Perfopticon (Moritz, Halperin, Howe & Heer, 2015) is an interactive profiling tool that provides the ability to view database query performance at two levels of detail. At a high level, a query is displayed as a graph with several globally-scoped metrics overlaid. For example, arrow sizes give an indication of the number of tuples passing between two operators. Perfopticon also includes a rich set of lower-level query details, such as the runtime contribution of each operator and worker execution metrics.

While Perfopticon provides sufficient detail for virtually any query profiling task, for some debugging tasks it can be initially difficult to identify which query fragments and operators are the primary contributors to poor performance. As a result, a typical debugging session involves performing many drill-down operations to identify a relevant set of performance issues. Additionally, because of the static and global nature of the high-level query graph, debugging requires fine-grained review of many execution traces in order to identify more subtle performance issues such as worker skew. When a query is run over many workers, this requires substantial attention to detail and comparison across many plots.

In this project we extend the high-level query graph in Perfopticon to support dynamic visualization of query execution over several metrics relevant to performance debugging. This includes (i) a dynamic display of tuple cardinality between query operators and fragments, (ii) an indication of operators that are "hot spots" with respect to total operator execution time, and (iii) the display of inter-operator data skew over workers. These metrics are displayed in a dynamic manner, allowing a viewer to gain a global perspective of how operators behave and how tuples flow over the entirety of a query. We believe that the addition of these dynamic metrics allow one to quickly identify the most problematic areas of a query and the time during with performance is poor, quickly leading a user to the correct areas in which to consult more finely-detailed Perfopticon dataflow and execution traces.

Dataset

Running Instructions

The Myria database management system leverages Perfopticon as a query visualization tool (via the Myria webserver project). Since this project is a Perfopticon extension, we therefore elected to extend Myria-Web to demonstrate its features.

Accordingly, the installation process requires the following steps:

Prerequisites

  1. Install the Google App Engine SDK for Python

Installation

  1. Clone this repository (git clone https://github.com/CSE512-15S/a3-haynesb.git)
  2. Update repository submodules (git submodule init and git submodule update)
  3. (Optional) Update appengine/myria_web_main.py to point to a specific MyriaX engine (default=demo.myria.cs.washington.edu)
  4. Launch the webserver (dev_appserver.py /path/to/myria-web/appengine)
  5. Execute a query (http://localhost:8080/editor), making sure to select the profiling option
  6. View query profiling results

Demo

A demo of the dynamic query visualization is also available.
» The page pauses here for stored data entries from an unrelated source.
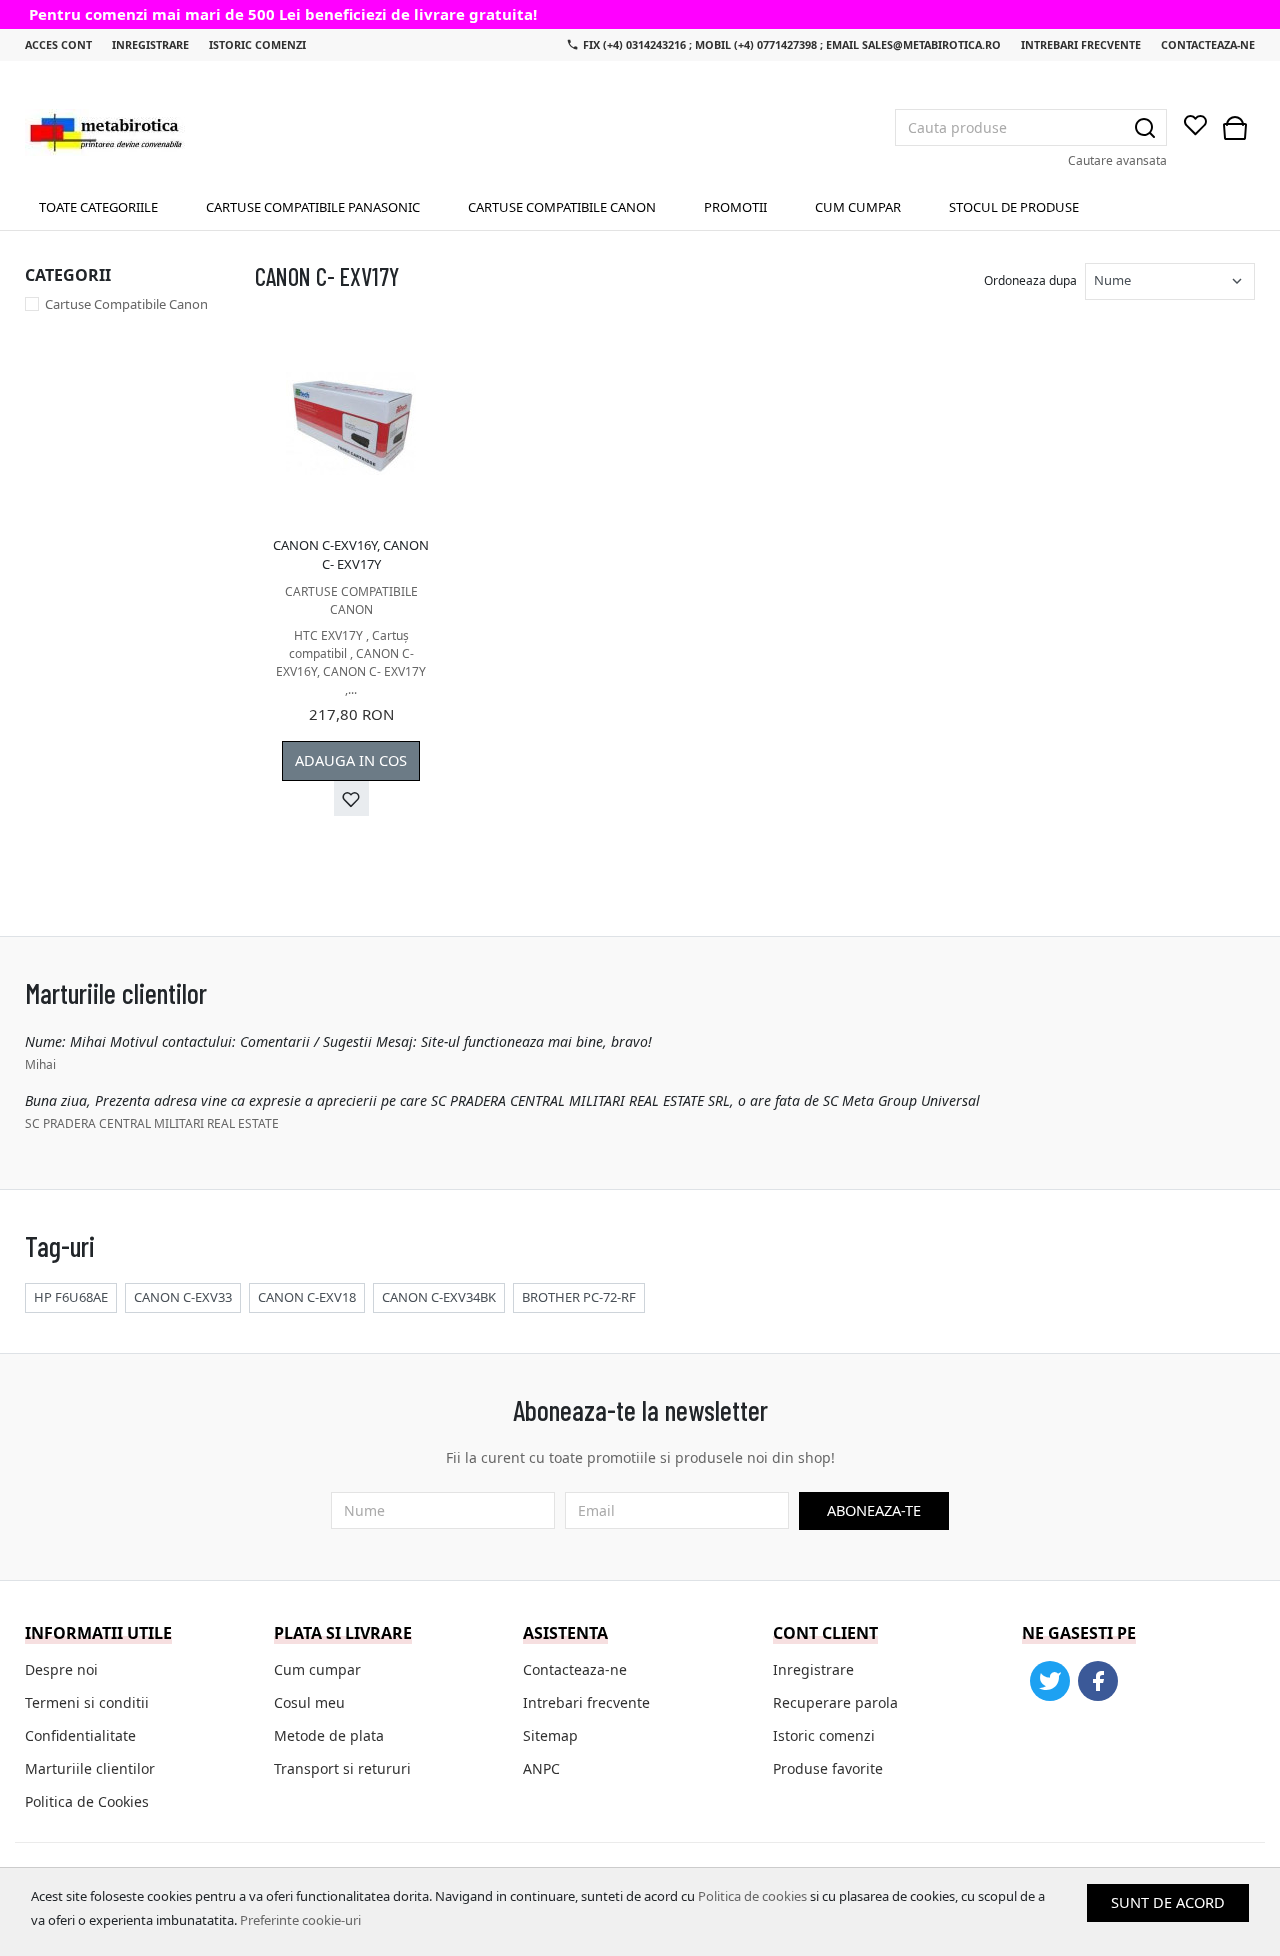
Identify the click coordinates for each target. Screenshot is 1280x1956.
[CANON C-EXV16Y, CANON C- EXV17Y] (351, 424)
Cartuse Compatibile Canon (562, 207)
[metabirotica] (105, 132)
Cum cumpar (858, 207)
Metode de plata (329, 1735)
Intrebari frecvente (1081, 44)
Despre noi (61, 1669)
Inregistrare (150, 44)
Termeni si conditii (87, 1702)
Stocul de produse (1014, 207)
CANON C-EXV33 (183, 1297)
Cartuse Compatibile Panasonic (313, 207)
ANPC (541, 1768)
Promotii (735, 207)
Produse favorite (828, 1768)
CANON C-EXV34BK (439, 1297)
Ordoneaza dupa (1030, 280)
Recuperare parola (835, 1702)
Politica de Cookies (87, 1801)
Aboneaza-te (874, 1510)
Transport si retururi (342, 1768)
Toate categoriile (98, 207)
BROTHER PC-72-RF (579, 1297)
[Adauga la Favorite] (351, 798)
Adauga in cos (351, 760)
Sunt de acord (1168, 1902)
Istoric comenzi (257, 44)
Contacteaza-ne (1208, 44)
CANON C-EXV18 (307, 1297)
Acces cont (58, 44)
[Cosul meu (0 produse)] (1235, 128)
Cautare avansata (1117, 160)
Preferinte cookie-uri (300, 1920)
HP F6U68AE (71, 1297)
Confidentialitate (80, 1735)
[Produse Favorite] (1195, 126)
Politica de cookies (752, 1896)
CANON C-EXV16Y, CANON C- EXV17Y (351, 555)
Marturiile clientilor (90, 1768)
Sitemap (550, 1735)
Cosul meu (309, 1702)
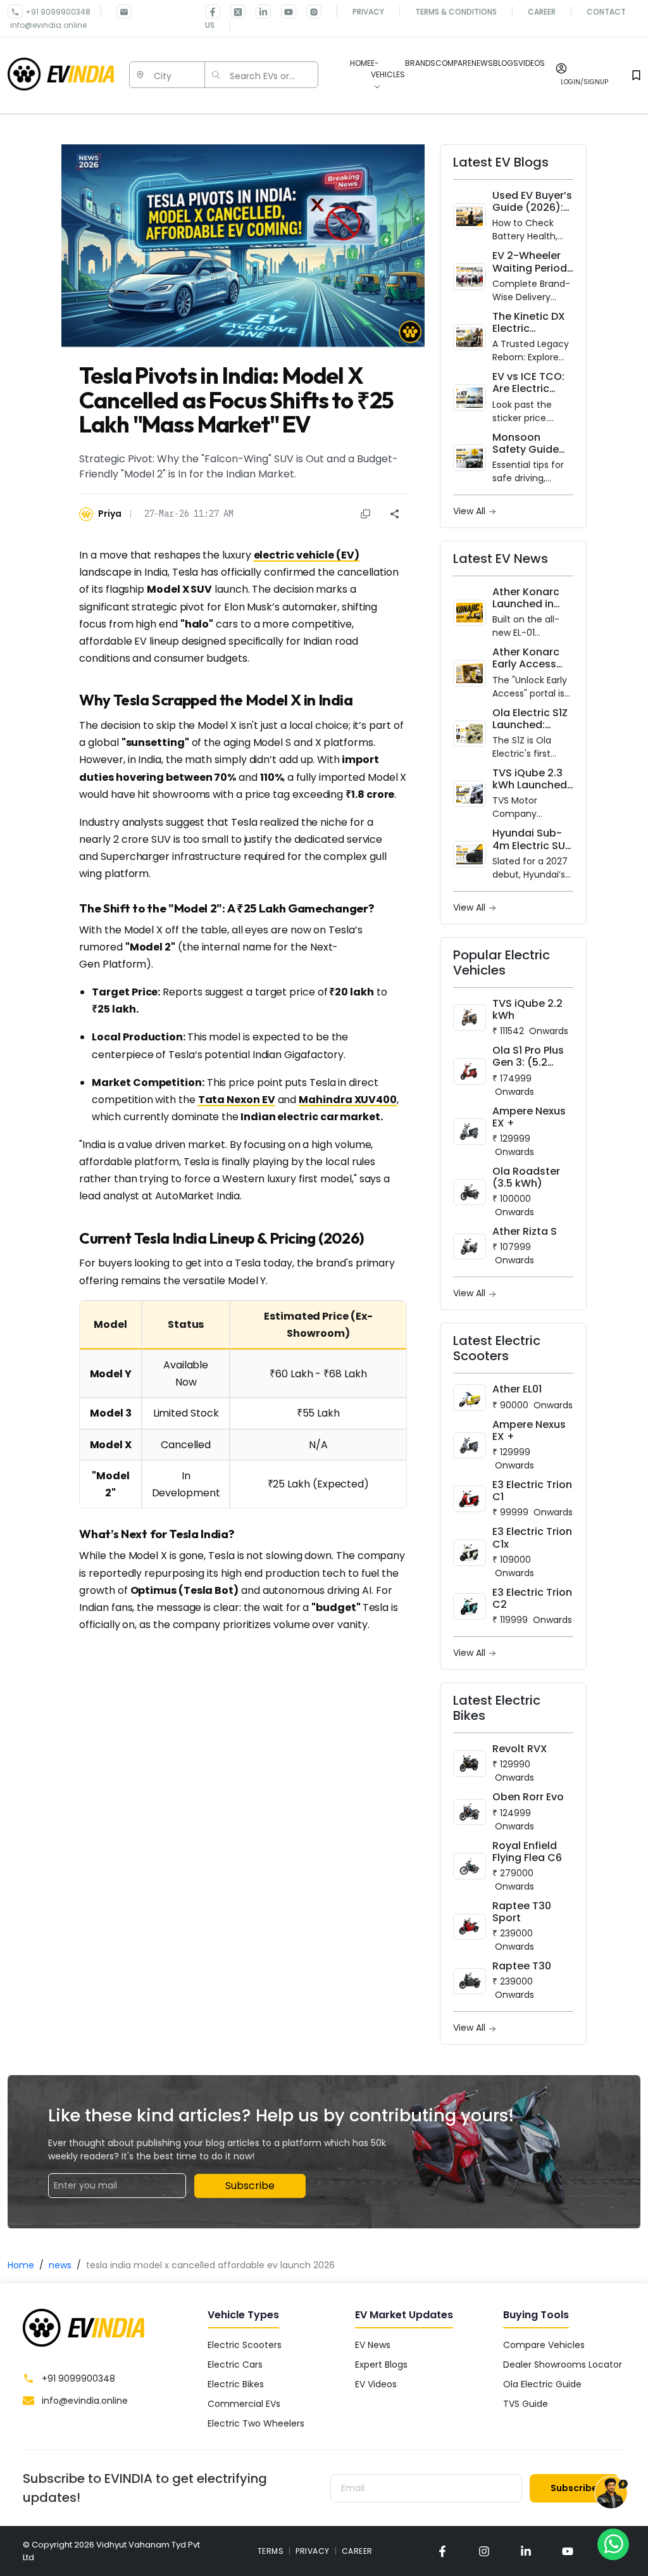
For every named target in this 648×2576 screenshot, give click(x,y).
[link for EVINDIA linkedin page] (258, 11)
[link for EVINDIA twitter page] (233, 11)
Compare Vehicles (544, 2345)
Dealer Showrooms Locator (562, 2364)
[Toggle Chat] (611, 2495)
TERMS (271, 2551)
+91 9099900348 (57, 11)
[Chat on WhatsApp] (613, 2543)
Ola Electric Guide (542, 2384)
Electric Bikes (236, 2384)
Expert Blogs (381, 2364)
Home (21, 2265)
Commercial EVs (244, 2403)
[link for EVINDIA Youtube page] (283, 11)
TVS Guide (525, 2403)
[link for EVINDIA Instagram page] (308, 11)
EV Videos (376, 2384)
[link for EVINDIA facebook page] (212, 11)
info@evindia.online (48, 25)
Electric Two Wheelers (256, 2423)
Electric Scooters (245, 2345)
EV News (372, 2345)
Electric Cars (235, 2364)
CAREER (357, 2551)
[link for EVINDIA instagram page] (484, 2551)
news (60, 2265)
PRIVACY (313, 2551)
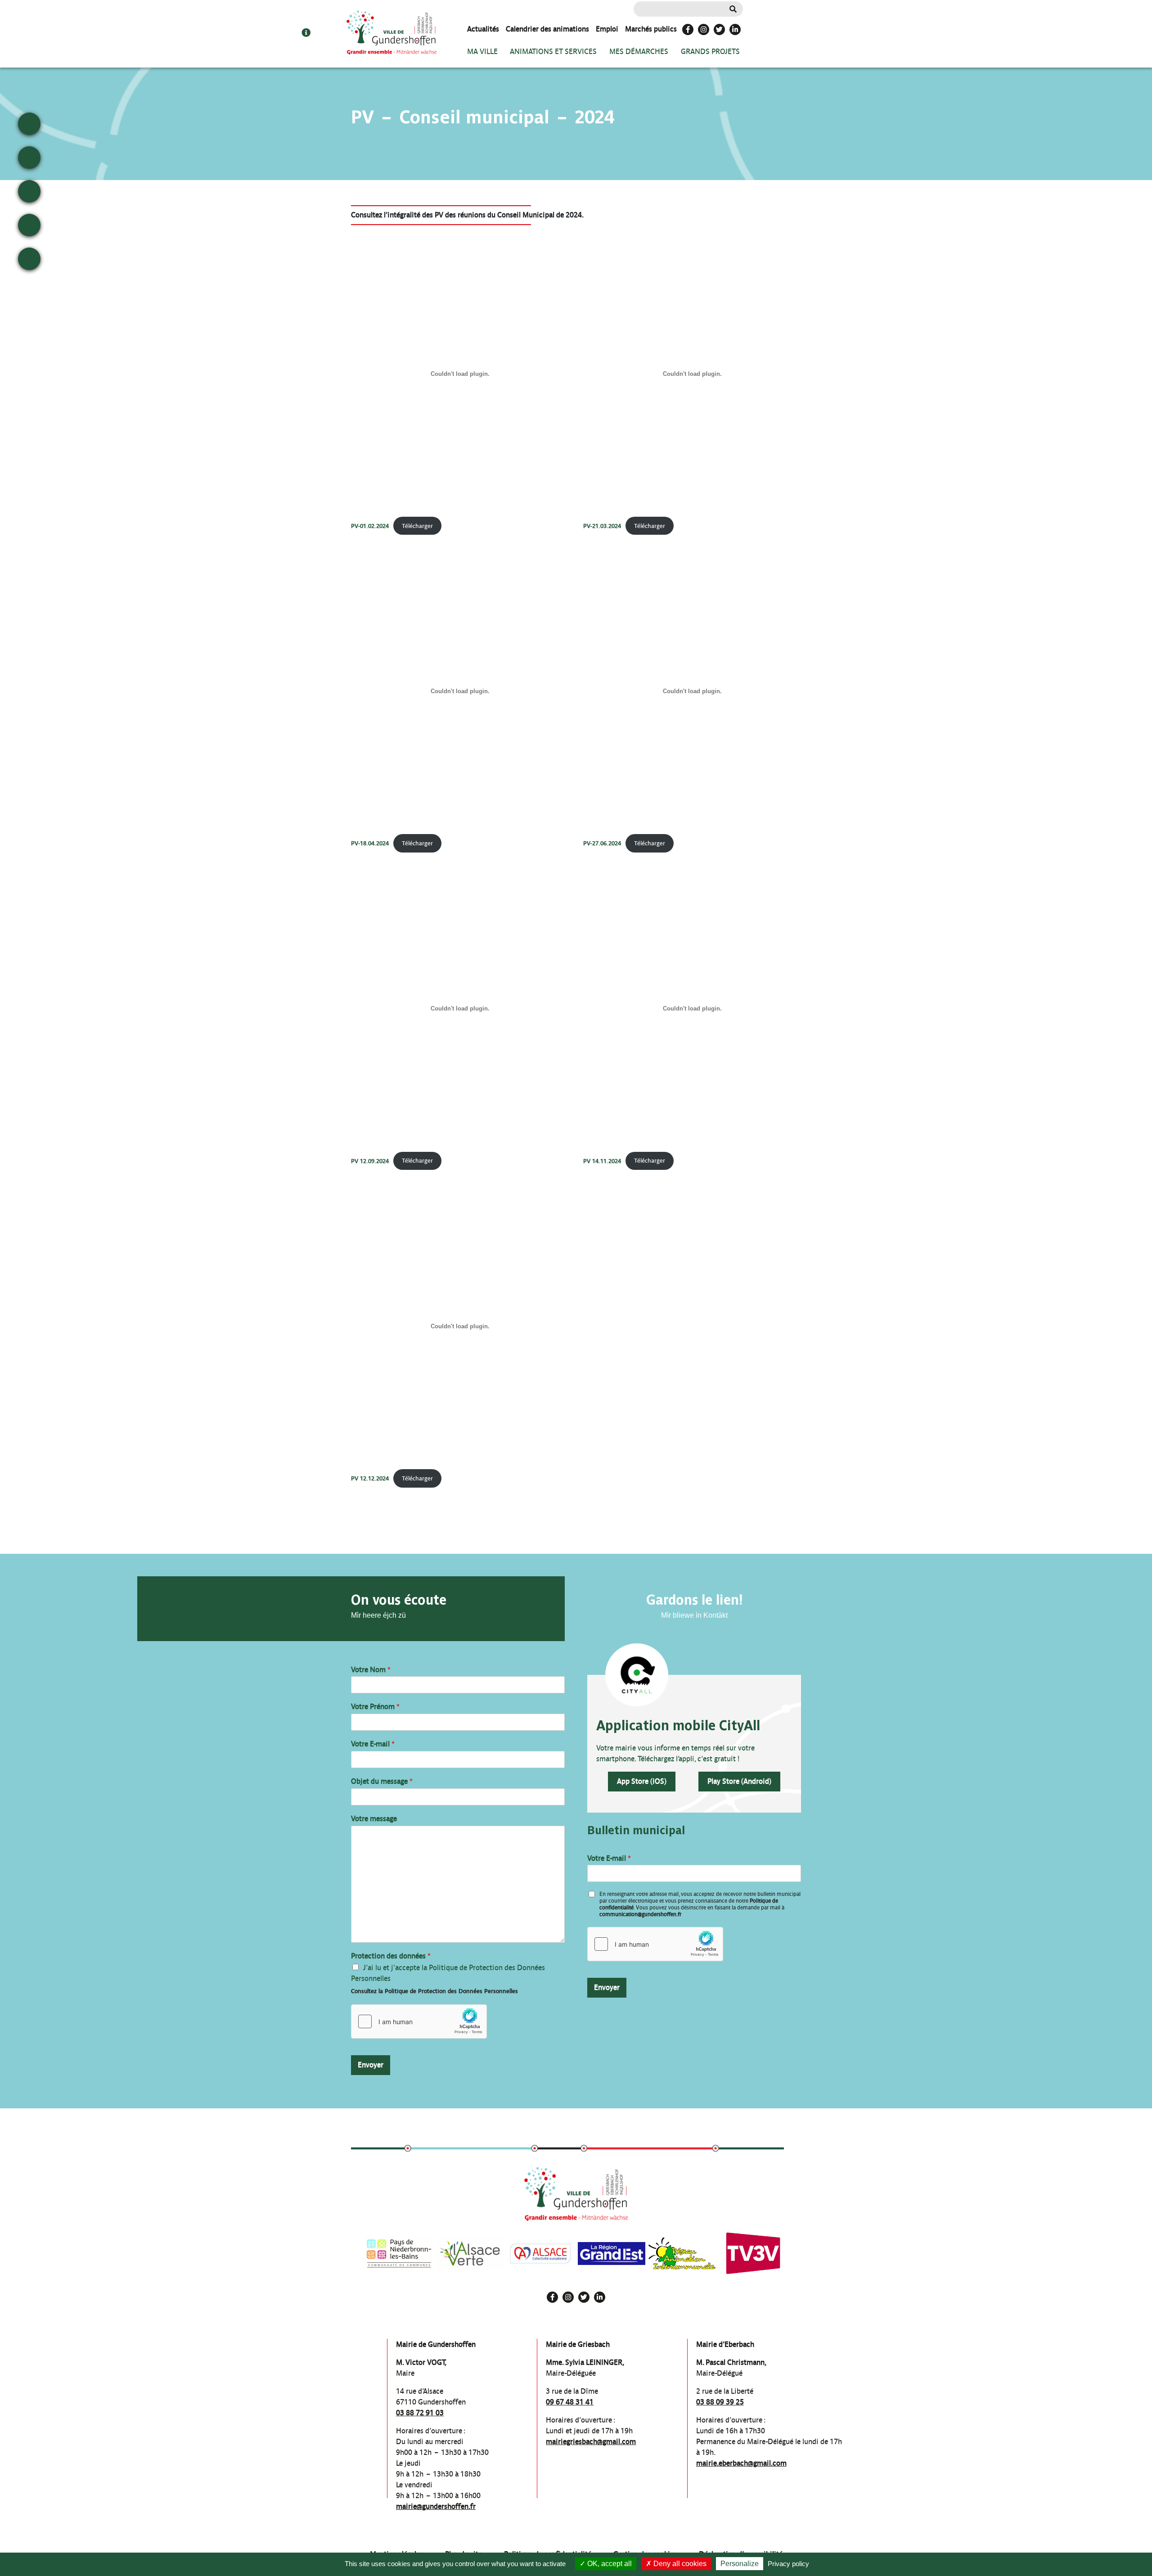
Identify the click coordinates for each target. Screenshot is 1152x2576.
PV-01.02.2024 (370, 526)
Some pre-profiled queries:

T1 = scan(TwitterK);
T2 = empty(x:int);

T2 = T2 + [from T1,T1 as x emit $0 as x];
T2 = T2 + [from T1,T1 as x emit $0 as x];

store(T2, JustX);

Join Insanity! (3 minutes)

T1 = scan(TwitterK);
T2 = scan(TwitterK);
T3 = scan(TwitterK);
T4 = scan(TwitterK);

Joined = [from T1, T2, T3, T4
          where T1.$1 = T2.$0 and T2.$1 = T3.$0 and T3.$1 = T4.$0
          emit T1.$0 as src,
               T2.$0 as first_link,
               T3.$0 as second_link,
               T4.$0 as third_link,
               T4.$1 as destination];
store(Joined, FourHopsInTwitter);
T1 = scan(TwitterK);
T2 = scan(TwitterK);

Joined = [from T1, T2
          where T1.$1 = T2.$0
          emit T1.$0 as src,
               T2.$0 as first_link,
               T2.$1 as destination];
store(Joined, TwoHopsInTwitter);

Storyboard

There were several dependent (dynamic graph animation, integration with existing Perfopticon framework) and independent (legend, slider, scales) components involved with these projects. We began by identifying the core animation considerations (including tuple cardinality, operator/fragment time, and worker skew) and how these components should be represented, and used this to motivate the overall visualization design.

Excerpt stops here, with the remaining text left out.